The degree of transmission of the coronavirus between people depends on the amount of respiratory complaints and how long the virus has spread, the Health Board analyzed in May. If you’ve been with someone in a small space for too long, you’re more likely to pick them up than if they were short. People with severe respiratory complaints are more contagious than people with mild complaints. The chance of getting an infection is closely related to whether or not someone has been vaccinated. The most widely used vaccine in the Netherlands, the Pfizer-BioNTech vaccine, prevents on average 80 percent of infections. This is evidenced by a large British study on the efficacy of vaccines for the delta variant, which is currently the most common.
This means that if, say, ten people get infected at a party, that number will drop to two with just Pfizer’s vaccination. At the same party with the AstraZenecage vaccination, not ten infections will occur, but on average you will occur a little over three. In the Netherlands, source and contact research has enabled people who have tested positive to identify the source of infection. This data shows that Dutch people who have ignored corona shots are more likely to infect others than people who have been vaccinated.

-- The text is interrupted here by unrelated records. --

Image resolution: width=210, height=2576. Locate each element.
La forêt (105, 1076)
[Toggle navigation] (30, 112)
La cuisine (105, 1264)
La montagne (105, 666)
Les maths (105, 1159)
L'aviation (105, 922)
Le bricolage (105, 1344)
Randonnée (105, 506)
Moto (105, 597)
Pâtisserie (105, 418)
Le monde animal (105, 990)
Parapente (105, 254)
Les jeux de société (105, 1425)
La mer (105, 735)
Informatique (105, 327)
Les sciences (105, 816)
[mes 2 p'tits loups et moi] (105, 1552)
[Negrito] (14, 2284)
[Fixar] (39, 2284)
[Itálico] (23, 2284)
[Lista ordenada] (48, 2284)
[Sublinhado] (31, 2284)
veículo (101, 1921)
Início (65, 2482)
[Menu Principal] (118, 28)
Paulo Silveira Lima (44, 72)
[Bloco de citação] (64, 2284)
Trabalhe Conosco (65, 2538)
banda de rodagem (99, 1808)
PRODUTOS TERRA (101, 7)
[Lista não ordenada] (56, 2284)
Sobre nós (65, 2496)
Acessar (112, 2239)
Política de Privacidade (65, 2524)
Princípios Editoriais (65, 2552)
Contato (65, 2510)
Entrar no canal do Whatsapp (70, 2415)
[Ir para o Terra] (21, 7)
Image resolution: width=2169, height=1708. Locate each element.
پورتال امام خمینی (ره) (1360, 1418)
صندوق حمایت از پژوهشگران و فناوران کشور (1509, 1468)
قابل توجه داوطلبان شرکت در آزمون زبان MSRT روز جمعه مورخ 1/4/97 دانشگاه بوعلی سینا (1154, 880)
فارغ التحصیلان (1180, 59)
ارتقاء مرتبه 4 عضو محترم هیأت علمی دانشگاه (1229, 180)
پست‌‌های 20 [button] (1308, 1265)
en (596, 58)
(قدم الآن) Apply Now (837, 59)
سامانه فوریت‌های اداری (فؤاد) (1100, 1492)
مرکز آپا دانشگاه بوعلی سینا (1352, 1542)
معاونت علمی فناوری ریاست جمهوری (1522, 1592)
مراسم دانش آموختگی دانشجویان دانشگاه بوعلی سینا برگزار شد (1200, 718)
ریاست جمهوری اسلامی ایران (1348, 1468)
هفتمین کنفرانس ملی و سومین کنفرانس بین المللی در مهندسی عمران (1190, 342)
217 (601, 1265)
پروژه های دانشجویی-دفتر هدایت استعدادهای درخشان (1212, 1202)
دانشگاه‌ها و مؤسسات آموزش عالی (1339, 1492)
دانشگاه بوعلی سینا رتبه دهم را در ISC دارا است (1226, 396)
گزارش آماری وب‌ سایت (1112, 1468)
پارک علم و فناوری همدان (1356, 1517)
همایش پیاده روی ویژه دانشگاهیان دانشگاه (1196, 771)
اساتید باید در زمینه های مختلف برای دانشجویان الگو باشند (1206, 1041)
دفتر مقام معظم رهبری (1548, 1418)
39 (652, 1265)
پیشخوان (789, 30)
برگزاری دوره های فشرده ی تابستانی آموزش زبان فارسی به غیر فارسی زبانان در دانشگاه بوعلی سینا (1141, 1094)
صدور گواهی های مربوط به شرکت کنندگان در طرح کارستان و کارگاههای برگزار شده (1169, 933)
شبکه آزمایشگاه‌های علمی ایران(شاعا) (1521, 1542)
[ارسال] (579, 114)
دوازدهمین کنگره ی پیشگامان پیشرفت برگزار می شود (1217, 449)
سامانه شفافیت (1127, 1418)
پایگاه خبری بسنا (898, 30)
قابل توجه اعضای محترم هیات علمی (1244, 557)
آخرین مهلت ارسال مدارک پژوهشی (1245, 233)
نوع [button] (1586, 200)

But whoever gets the most from the shot is the one who gets it. The chance of ending up in the hospital as a full-fledged corona virus is twenty times lower than that of an unvaccinated person. For example, RIVM calculated this summer after conducting research on more than 15,000 people. The risk of ending up with IC as a fully vaccinated person is 33 times lower. Because other types of Janssen and Moderna vaccines are given more often, it is difficult to accurately determine their effectiveness. What we already know: The chance of hospitalization and IC admission for people younger than 70 who have had Pfizer’s injections is no less than fifty times that of unvaccinated people.